= EXERCISE PROMPT =
Reproduce the listing from its first line through the line holding "Health Assessments (41, 2049)", inclusive, swapping "Cardiology" for "Dermatology" and leaving everything else unchanged.
################
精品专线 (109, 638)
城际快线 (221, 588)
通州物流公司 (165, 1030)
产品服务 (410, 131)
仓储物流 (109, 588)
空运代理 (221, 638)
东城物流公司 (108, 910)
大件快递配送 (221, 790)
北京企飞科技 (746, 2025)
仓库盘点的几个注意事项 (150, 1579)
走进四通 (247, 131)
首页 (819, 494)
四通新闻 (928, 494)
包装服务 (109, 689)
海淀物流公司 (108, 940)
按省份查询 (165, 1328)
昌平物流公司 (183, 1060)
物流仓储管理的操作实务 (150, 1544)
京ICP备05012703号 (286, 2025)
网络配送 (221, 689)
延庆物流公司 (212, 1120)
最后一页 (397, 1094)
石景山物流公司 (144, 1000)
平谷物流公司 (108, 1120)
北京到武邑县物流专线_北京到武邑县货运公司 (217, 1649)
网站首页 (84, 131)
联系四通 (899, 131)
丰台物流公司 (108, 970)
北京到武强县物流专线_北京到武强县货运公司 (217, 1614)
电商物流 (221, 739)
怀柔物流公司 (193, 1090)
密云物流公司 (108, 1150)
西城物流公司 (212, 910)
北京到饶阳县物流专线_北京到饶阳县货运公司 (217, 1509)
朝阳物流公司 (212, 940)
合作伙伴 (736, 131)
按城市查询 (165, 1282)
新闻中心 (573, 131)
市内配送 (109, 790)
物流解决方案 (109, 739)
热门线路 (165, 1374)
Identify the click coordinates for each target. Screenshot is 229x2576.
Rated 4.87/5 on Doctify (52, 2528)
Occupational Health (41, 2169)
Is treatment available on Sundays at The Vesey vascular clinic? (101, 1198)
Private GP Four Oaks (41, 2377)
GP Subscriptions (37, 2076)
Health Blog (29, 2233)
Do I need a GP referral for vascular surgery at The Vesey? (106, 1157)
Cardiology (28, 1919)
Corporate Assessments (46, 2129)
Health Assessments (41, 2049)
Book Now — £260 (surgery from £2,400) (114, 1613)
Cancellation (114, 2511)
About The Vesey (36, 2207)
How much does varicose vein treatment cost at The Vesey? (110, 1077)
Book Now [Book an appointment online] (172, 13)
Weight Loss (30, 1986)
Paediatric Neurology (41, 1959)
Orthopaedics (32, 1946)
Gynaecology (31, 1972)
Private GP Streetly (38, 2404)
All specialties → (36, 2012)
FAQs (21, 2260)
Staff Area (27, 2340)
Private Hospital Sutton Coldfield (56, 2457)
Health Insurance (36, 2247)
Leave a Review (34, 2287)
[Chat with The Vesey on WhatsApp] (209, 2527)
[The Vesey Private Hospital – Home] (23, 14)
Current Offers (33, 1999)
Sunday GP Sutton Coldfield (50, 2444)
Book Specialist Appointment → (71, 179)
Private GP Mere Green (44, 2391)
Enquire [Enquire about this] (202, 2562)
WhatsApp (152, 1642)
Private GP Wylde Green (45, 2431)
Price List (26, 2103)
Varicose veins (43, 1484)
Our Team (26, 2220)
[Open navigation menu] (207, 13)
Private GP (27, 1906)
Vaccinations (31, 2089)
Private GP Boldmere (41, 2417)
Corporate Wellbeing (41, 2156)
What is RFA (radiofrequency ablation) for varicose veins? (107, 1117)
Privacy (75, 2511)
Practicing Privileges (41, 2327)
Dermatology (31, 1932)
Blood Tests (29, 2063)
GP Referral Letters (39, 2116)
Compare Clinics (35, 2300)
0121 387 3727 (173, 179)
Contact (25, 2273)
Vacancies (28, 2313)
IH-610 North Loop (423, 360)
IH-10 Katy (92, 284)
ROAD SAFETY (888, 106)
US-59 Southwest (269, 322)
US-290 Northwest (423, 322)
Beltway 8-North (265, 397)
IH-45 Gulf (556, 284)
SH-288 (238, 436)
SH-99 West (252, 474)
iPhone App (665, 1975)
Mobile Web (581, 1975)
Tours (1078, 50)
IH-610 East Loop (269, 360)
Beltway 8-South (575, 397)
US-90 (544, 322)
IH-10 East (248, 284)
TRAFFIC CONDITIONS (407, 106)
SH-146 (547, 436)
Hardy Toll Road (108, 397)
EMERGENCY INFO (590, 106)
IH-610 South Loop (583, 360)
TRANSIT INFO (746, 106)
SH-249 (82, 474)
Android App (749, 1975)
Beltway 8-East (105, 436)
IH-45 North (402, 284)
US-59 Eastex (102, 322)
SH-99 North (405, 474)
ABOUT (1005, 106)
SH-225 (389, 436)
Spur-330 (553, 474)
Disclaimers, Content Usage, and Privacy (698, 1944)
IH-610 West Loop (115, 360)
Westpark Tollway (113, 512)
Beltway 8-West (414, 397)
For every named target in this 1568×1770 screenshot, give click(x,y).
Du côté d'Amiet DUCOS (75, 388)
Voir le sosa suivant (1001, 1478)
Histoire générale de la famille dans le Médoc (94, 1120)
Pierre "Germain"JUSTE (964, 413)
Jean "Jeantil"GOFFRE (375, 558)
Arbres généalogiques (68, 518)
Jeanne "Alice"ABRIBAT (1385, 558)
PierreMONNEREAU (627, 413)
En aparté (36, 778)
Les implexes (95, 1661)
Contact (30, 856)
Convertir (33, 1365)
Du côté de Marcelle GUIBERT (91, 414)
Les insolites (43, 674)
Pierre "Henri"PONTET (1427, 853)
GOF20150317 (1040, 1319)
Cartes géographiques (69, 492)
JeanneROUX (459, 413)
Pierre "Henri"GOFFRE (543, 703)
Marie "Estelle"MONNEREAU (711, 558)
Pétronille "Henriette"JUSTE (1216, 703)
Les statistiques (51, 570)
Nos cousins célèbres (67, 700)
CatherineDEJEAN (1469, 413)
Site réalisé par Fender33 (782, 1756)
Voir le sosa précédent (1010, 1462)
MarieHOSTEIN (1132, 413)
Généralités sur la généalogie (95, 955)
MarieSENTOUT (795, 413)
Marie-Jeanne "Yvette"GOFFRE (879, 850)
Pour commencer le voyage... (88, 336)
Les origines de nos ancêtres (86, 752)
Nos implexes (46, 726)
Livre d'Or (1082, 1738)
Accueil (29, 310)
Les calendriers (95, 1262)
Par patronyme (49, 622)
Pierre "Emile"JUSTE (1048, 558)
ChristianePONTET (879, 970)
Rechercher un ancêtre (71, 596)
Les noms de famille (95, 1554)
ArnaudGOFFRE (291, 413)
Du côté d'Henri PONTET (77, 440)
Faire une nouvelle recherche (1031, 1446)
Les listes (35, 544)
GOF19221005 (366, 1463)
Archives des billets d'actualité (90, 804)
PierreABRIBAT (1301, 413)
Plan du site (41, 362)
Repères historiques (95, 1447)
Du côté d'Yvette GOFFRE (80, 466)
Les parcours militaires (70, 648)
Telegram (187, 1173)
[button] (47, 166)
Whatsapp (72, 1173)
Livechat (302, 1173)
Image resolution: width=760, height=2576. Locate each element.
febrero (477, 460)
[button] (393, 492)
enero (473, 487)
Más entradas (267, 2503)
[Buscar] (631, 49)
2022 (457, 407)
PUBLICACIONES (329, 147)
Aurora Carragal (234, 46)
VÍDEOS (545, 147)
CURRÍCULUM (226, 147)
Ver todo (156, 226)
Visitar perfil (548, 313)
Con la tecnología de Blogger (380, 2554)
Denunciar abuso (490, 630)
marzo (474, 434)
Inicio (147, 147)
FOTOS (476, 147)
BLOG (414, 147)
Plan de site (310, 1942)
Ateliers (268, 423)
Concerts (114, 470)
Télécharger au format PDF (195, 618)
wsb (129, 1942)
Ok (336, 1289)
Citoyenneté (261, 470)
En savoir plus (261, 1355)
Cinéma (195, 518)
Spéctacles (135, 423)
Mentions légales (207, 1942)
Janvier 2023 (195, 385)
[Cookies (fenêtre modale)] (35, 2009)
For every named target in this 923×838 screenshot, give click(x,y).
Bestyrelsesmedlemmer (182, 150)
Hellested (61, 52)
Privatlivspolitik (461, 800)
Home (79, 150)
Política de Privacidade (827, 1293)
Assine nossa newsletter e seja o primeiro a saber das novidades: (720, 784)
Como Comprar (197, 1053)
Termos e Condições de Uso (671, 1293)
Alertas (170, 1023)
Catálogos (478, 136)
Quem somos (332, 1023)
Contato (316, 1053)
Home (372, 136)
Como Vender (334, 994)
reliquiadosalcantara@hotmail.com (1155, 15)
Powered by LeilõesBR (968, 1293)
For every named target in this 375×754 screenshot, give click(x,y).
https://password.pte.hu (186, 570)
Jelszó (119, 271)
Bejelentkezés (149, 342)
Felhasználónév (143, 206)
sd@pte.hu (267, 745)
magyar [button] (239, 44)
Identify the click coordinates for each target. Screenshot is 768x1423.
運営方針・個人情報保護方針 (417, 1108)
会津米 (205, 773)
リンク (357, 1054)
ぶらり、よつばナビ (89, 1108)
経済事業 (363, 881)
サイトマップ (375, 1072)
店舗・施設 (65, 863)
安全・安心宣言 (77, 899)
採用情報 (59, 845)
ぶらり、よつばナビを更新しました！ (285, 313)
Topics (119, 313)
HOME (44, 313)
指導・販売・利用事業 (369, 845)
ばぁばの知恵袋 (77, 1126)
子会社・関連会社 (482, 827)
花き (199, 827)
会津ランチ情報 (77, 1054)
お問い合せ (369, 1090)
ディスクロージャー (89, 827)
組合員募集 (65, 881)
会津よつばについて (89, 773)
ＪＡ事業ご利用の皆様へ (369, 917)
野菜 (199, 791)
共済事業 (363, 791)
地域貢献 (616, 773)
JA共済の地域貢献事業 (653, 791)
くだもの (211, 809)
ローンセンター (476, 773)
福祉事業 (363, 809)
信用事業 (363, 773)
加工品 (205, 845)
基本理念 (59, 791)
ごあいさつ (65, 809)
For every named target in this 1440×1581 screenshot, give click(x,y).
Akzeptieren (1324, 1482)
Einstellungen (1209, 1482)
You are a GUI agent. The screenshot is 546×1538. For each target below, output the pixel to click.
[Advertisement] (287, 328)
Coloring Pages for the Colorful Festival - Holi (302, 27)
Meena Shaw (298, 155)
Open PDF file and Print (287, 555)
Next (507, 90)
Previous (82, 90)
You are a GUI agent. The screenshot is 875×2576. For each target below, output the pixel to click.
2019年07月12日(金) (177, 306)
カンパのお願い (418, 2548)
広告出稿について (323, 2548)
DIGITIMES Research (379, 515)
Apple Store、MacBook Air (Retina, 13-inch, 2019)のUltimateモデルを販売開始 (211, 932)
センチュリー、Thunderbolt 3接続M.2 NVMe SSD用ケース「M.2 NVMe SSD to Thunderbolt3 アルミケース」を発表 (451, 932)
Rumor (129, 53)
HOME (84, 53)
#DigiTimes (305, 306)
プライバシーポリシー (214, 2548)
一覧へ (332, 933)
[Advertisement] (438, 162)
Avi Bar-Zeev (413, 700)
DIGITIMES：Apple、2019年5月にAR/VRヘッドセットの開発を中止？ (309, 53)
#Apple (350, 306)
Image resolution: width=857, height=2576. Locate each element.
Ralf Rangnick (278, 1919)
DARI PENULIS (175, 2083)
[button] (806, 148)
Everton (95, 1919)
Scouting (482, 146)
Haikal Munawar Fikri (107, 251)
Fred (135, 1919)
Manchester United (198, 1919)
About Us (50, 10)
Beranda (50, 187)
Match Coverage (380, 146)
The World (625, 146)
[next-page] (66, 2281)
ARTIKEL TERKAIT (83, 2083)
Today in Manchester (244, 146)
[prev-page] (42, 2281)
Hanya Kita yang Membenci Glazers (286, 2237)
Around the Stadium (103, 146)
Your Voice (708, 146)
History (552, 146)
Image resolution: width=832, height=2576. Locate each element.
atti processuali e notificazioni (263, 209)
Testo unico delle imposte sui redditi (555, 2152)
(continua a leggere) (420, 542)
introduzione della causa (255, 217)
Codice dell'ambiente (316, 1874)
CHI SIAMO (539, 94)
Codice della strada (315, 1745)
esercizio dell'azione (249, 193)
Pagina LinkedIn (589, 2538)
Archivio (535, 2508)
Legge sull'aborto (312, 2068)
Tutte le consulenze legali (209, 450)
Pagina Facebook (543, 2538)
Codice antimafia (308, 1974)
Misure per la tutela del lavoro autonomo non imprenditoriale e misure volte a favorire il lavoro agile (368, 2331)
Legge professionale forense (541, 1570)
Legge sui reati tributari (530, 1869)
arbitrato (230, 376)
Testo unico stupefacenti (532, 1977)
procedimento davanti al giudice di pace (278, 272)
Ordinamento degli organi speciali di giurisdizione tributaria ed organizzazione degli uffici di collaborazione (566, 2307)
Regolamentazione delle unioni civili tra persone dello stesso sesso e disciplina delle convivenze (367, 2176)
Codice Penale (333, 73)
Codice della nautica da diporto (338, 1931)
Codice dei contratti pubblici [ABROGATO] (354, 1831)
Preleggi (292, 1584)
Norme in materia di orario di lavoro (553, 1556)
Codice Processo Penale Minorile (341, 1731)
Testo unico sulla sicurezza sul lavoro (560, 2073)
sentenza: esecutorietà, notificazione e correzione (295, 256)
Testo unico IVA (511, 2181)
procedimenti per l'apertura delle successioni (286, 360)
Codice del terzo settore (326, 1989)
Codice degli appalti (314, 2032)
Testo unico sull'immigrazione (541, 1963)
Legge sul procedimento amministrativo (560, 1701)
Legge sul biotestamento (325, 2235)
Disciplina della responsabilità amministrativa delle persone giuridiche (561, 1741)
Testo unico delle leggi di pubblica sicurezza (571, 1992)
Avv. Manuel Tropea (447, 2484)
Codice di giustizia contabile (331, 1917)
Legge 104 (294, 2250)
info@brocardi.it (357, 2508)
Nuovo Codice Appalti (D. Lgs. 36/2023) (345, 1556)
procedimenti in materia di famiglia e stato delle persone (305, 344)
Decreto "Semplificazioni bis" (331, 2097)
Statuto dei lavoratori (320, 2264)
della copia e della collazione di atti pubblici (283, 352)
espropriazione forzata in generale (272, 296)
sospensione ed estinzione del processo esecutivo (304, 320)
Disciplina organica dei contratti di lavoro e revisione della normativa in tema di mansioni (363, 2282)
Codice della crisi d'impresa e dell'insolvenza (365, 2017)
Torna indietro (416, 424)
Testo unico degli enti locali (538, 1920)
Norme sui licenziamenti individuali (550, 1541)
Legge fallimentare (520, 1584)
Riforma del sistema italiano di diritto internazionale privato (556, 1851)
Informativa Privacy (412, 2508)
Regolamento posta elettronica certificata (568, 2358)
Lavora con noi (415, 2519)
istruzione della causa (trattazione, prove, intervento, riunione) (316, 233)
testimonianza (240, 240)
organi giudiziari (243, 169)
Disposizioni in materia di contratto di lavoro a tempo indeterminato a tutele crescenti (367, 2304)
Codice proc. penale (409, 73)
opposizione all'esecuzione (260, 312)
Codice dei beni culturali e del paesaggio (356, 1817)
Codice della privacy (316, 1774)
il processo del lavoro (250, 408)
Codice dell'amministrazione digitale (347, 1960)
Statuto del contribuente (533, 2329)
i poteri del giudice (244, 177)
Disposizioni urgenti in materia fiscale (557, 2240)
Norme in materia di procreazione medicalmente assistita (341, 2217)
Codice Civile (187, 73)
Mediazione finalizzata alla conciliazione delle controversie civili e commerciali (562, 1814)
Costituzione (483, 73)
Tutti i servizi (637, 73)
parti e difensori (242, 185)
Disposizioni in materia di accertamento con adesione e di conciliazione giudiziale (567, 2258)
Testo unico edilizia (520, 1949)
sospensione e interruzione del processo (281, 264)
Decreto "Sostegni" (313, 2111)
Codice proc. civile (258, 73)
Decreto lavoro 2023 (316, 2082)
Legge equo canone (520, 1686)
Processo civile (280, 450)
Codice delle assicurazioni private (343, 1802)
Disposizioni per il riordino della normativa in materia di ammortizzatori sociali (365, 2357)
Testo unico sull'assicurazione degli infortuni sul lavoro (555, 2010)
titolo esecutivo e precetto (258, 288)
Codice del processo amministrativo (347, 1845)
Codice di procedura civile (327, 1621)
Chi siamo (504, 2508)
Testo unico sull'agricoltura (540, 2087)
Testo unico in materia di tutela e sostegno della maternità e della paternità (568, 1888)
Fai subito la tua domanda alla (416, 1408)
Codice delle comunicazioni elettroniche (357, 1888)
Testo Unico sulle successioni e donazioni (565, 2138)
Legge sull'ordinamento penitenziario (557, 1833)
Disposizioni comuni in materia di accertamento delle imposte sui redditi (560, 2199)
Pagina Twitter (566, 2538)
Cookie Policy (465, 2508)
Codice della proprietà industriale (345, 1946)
################
= RESPONSE TO THE EXERCISE =
精品专线 (109, 638)
城际快线 (221, 588)
通州物流公司 (165, 1030)
产品服务 (410, 131)
仓储物流 (109, 588)
空运代理 (221, 638)
东城物流公司 (108, 910)
大件快递配送 (221, 790)
北京企飞科技 (746, 2025)
仓库盘点的几个注意事项 (150, 1579)
走进四通 (247, 131)
首页 (819, 494)
四通新闻 (928, 494)
包装服务 (109, 689)
海淀物流公司 (108, 940)
按省份查询 (165, 1328)
昌平物流公司 (183, 1060)
物流仓储管理的操作实务 (150, 1544)
京ICP备05012703号 (286, 2025)
网络配送 (221, 689)
延庆物流公司 (212, 1120)
最后一页 (397, 1094)
石景山物流公司 (144, 1000)
平谷物流公司 (108, 1120)
北京到武邑县物流专线_北京到武邑县货运公司 (217, 1649)
网站首页 (84, 131)
联系四通 (899, 131)
丰台物流公司 (108, 970)
北京到武强县物流专线_北京到武强县货运公司 (217, 1614)
电商物流 (221, 739)
怀柔物流公司 (193, 1090)
密云物流公司 (108, 1150)
西城物流公司 (212, 910)
北京到饶阳县物流专线_北京到饶阳县货运公司 (217, 1509)
朝阳物流公司 (212, 940)
合作伙伴 (736, 131)
按城市查询 (165, 1282)
新闻中心 (573, 131)
市内配送 (109, 790)
物流解决方案 (109, 739)
热门线路 (165, 1374)
Identify the click coordinates for each target. Screenshot is 229x2576.
Rated 4.87/5 on Doctify (52, 2528)
Occupational Health (41, 2169)
Is treatment available on Sundays at The Vesey vascular clinic? (101, 1198)
Private GP Four Oaks (41, 2377)
GP Subscriptions (37, 2076)
Health Blog (29, 2233)
Do I need a GP referral for vascular surgery at The Vesey? (106, 1157)
Dermatology (28, 1919)
Corporate Assessments (46, 2129)
Health Assessments (41, 2049)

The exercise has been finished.